1. GOOD FOR THE PUBLIC, GOOD FOR THE OFFICER
Research shows that officers and members of the public are less likely to be injured or killed in a police encounter when more restrictive use-of-force policies are in place. Law enforcement departments with the types of policies proposed in this bill tend to have lower rates of deadly incidents.
The vast majority of New Mexicans (80%) believe we can strike a balance between giving LEOs the tools to keep our communities safe while instituting reasonable limits on use-of-force.
2. URGENTLY NEEDED
Every year, New Mexico is ranked among the states with the highest rates of people killed by police. Some years it’s been the worst state in the nation for police killings†. Since 2013, police in New Mexico have killed more than 200 people, including 31 in the past 12 months.

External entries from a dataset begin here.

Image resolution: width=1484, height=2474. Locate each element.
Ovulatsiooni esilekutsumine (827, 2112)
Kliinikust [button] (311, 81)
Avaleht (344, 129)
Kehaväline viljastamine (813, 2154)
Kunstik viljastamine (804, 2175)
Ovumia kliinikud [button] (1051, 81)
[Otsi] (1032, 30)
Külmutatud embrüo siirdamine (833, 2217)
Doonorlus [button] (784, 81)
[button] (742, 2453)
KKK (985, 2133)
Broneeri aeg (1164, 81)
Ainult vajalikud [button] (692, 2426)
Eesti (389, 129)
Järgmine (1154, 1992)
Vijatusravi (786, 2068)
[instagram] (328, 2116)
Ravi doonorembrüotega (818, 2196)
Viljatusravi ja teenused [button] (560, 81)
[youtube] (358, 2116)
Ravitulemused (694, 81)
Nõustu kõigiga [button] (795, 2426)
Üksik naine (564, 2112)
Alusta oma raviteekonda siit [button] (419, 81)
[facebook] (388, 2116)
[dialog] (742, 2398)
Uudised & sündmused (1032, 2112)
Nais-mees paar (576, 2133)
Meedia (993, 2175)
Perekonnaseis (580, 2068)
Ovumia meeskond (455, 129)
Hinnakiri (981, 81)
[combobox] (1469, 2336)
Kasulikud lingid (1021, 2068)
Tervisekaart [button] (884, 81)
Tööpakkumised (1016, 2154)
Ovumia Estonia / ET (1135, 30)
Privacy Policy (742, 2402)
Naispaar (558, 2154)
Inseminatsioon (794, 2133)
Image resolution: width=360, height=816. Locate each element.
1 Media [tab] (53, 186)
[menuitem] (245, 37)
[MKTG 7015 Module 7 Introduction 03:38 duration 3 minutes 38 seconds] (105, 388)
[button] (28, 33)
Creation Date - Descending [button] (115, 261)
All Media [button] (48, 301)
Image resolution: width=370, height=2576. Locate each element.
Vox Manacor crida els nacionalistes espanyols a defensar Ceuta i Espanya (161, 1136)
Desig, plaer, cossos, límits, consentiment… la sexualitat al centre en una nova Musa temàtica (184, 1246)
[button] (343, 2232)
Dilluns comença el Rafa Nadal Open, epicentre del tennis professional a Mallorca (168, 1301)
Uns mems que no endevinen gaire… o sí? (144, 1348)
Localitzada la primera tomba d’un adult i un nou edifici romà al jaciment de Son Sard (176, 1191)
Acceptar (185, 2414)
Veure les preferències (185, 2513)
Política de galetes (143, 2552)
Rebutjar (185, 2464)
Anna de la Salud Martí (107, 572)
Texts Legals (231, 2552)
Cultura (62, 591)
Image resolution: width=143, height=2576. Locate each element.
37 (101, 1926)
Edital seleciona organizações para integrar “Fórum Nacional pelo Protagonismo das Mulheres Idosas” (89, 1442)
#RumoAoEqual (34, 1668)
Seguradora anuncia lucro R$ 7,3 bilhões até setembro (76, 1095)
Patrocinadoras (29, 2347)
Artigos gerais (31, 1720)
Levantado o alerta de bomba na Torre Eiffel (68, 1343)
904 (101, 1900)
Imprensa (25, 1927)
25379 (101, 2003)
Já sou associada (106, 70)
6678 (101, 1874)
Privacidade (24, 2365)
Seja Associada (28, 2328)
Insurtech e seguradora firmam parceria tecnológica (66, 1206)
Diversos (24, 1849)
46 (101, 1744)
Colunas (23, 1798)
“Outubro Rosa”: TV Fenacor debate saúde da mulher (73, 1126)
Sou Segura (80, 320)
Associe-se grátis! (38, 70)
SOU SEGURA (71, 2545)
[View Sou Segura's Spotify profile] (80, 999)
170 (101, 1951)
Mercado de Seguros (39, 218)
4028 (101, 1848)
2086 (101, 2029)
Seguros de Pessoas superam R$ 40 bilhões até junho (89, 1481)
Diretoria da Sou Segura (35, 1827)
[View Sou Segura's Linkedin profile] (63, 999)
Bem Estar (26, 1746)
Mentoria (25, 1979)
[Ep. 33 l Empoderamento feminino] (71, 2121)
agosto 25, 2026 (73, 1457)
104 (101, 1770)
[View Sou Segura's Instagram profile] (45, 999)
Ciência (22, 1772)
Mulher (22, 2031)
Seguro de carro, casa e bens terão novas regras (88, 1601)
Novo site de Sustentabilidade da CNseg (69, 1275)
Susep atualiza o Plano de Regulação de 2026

The Albuquerque Police Department has been under a consent decree since the U.S. Department of Justice found in 2014 that officers engaged in a “pattern or practice of use of excessive force, including deadly force, in violation of the Fourth Amendment and [federal law].” But the need is statewide -- in 2021, police in New Mexico killed 27 people, more than the 25 killed by police in the State of New York, which has nine times as many people.
Virtually all New Mexicans (97%) live in a county where someone was killed by an officer in the past 10 years.
3. MATCHING NATIONAL STANDARDS & ALIGNING WITH OUR VALUES
The provisions in this bill are already widely accepted as best practices by law enforcement experts. Much of this bill mirrors the federal standards of policing. This bill will:
- revise/modernize use-of-force standards;
- eliminate no knock-warrants;
- create a duty to intervene, and protect officers who do intervene;
- improve data collection to properly vet new officers and keep out bad apples.
In 2022, legislators passed HB 68 requiring that law enforcement basic and in-service training include crisis management and intervention, peer-to-peer intervention, de-escalation tactics, and use-of-force practices that eliminated the use of chokeholds. The provisions in this bill follow up on those training requirements with policies that enforce them.